DSC_0036No, I did not buy a Macbook. In what is rapidly becoming a July 4th weekend tradition, I have liberated our home from the shackles that prevented birds, flies and hot air from entering it: a window. Exactly one year ago, I demolished the bathroom, creating the cavernous hole you see at left. That hole remained a fixture (or a void) in my life for some time, a testament to the truism that there is no construction project that cannot be dramatically underestimated in ways that you never dreamed possible.

In the case of the bathroom, my original estimate was something like 4 days. It took six months. Eh, I blame the economy. For 2010's reprise, my substantially lowered expectations for the long weekend were to restore a single double-hung window.

The window in question was directly adjacent to the bathroom window, and is (was) by far the worst-off window in my house. The upper sash was badly rotted and needed to be rebuilt. One of the panes was broken and held together with duct tape, barely. The lower sash was OK but also needed some help. The exterior window sill was also a goner, but I'd already made and finished a new one, so that didn't worry me.

Unfortunately, the frame itself turned out to be in pretty bad shape, too.

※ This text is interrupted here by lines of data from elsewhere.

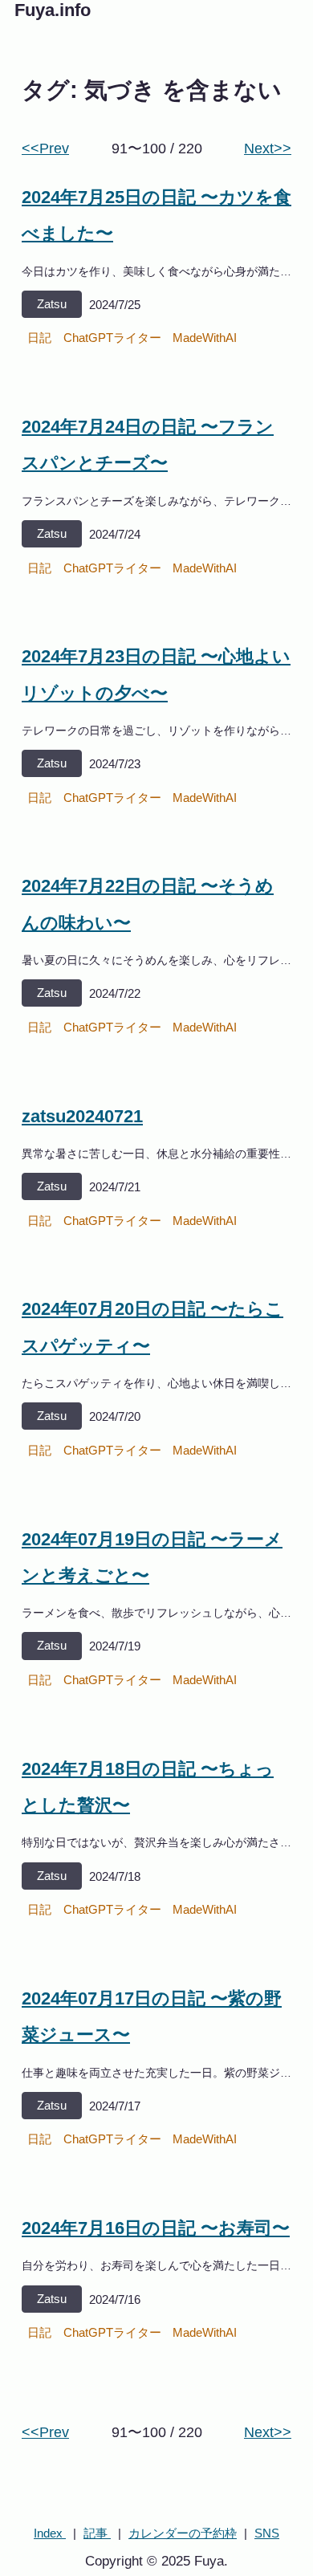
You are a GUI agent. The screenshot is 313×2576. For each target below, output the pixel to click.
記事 (97, 2533)
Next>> (267, 148)
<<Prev (45, 148)
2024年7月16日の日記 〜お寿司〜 (156, 2228)
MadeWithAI (205, 337)
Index (50, 2533)
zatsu (52, 304)
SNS (266, 2533)
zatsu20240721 (82, 1116)
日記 (39, 337)
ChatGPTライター (112, 337)
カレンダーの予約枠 (182, 2533)
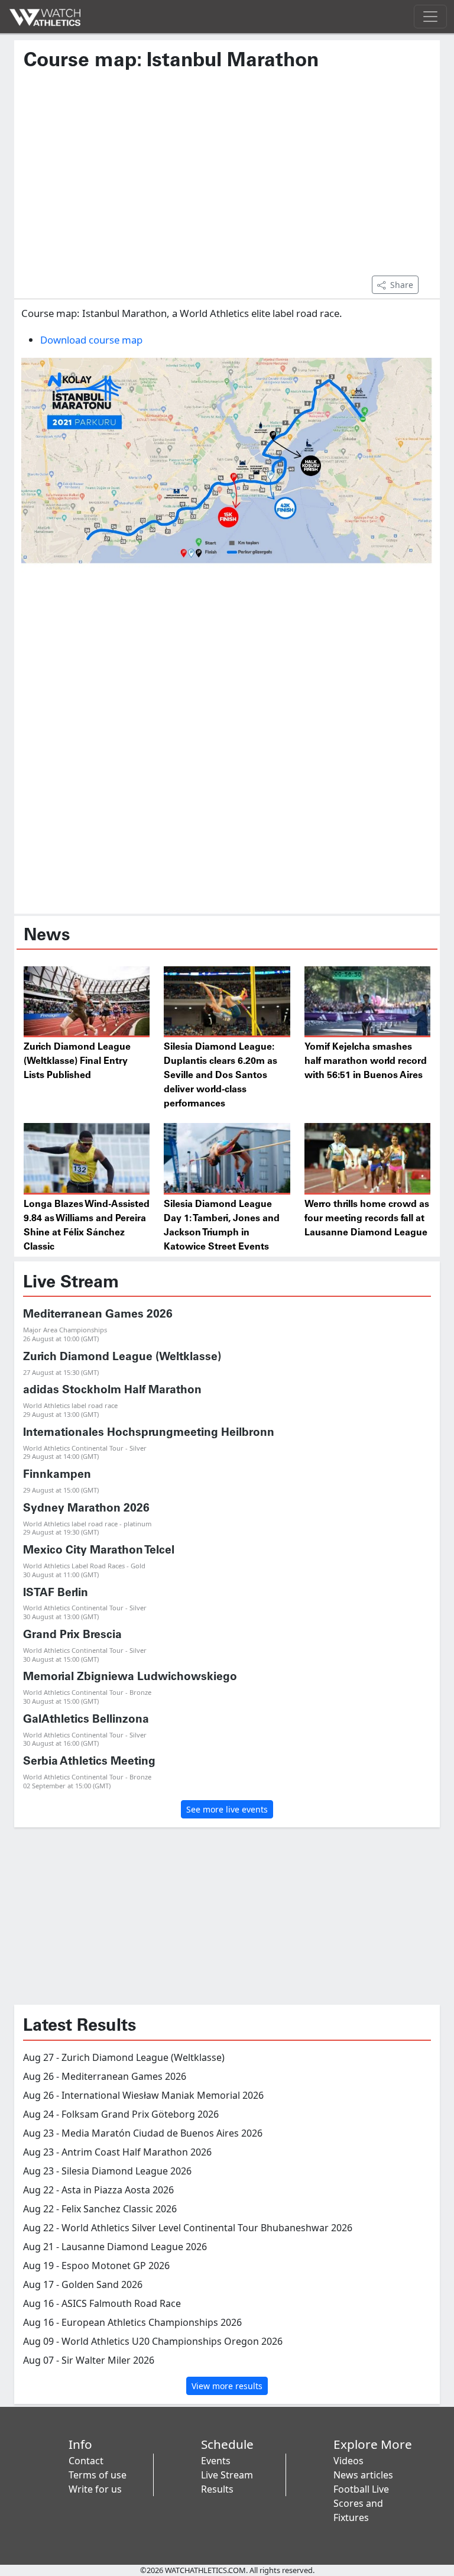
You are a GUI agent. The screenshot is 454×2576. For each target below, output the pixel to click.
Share (401, 284)
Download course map (91, 340)
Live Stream (227, 2474)
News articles (363, 2474)
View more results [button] (227, 2385)
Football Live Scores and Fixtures (361, 2503)
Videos (348, 2460)
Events (216, 2460)
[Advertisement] (227, 179)
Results (217, 2489)
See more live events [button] (227, 1809)
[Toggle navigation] (430, 16)
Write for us (95, 2489)
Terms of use (98, 2474)
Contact (86, 2460)
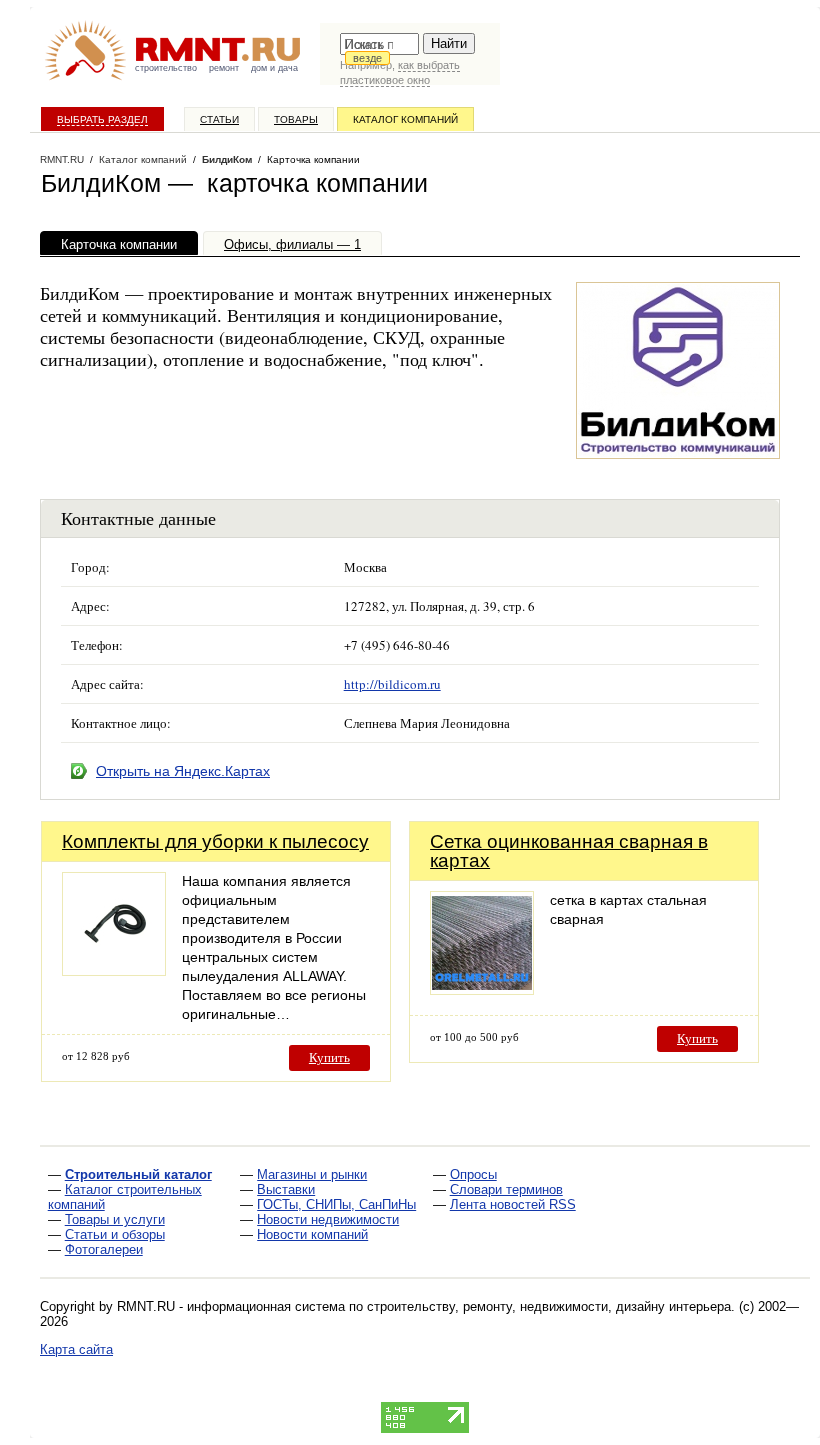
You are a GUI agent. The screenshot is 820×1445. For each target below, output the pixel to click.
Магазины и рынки (312, 1174)
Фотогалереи (104, 1249)
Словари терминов (506, 1189)
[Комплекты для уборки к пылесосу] (114, 970)
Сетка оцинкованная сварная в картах (569, 851)
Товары (296, 119)
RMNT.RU (62, 159)
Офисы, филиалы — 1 (292, 244)
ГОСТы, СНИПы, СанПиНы (336, 1204)
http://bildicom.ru (392, 684)
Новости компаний (312, 1234)
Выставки (286, 1189)
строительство (166, 68)
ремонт (224, 68)
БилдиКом (227, 159)
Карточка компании (119, 244)
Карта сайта (76, 1349)
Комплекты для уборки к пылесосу (215, 841)
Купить (329, 1057)
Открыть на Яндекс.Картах (183, 771)
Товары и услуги (115, 1219)
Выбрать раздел (102, 119)
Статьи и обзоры (115, 1234)
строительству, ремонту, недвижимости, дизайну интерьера (549, 1306)
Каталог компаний (405, 119)
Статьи (219, 119)
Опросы (473, 1174)
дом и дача (274, 68)
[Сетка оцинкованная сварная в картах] (482, 989)
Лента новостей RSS (513, 1204)
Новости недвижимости (328, 1219)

As I started deconstructing things to get the sashes out, I realized that it was probably going to be easier just to completely rebuild the old frame.

After three days of weekend work, and three trips to Strosniders related to my incompetence in handling 32" x 18" pieces of glass, I just about finished restoring the sashes. That involved:

  • removing all the old window glazing and broken glass
  • masterfully removing the 3 intact panes from the decrepit frame, intact
  • stripping off all the old paint and varnish, scraping, sanding, cleaning
  • crafting a piece of wood to replace the rotted part of the upper sash, which required about 6 passes on the table saw, a router, a miter saw, some drilling, hand chiseling, and filing to reproduce it
  • removing the old rotted piece without damaging the rest of the frame, and installing the new replica, which miraculously seemed to fit properly
  • Repairing some other rotted parts of the frame with Bondo, which I left out and N. discovered later (she referred to it as "weird grey putty smelling up the house")
  • succesively breaking each one of the 3 original panes while trying to reinstall them, and, finally,
  • reglazing the four new panes in a quasi-professional manner.

This is not my window frame.
But it's about what I was dealing with.
That took, basically, 3 half-assed days of work. That is to say, I did stuff other than just work on this over the weekend. But that is, I hope, the hard part. What is left is reconstructing the frame itself.

The frame, luckily, is not quite the precision piece of woodworking that the sashes are. However, nor is it slapping a couple boards together, either. It needs to be reasonably precise in order that the windows work well, and to construct it properly involves making grooves into 6' long pieces of wood. Into these grooves will go the strips of wood against which the windows slide.

For this trick I will need to use a tool called a stacked dado set on my table saw, which I have never done before. I've cut grooves using a router in the past, but my experience with the router for such long grooves as this is that I will screw it up 3 times for every one I get right. So, a new tool: the dado set. This, my friends, I will be attempting over the next two nights. If I do not succeed at this, I will be installing a piece of plywood in the window, as I am going away this weekend.

When this is done, you will know the answer to whether a carpenter of moderate skills is capable of rebuilding an antique window frame. I have never met my match before on this old house, so I am optimistic, though I am sure it will come with much cursing and several trips to Home Depot to buy more pieces of wood.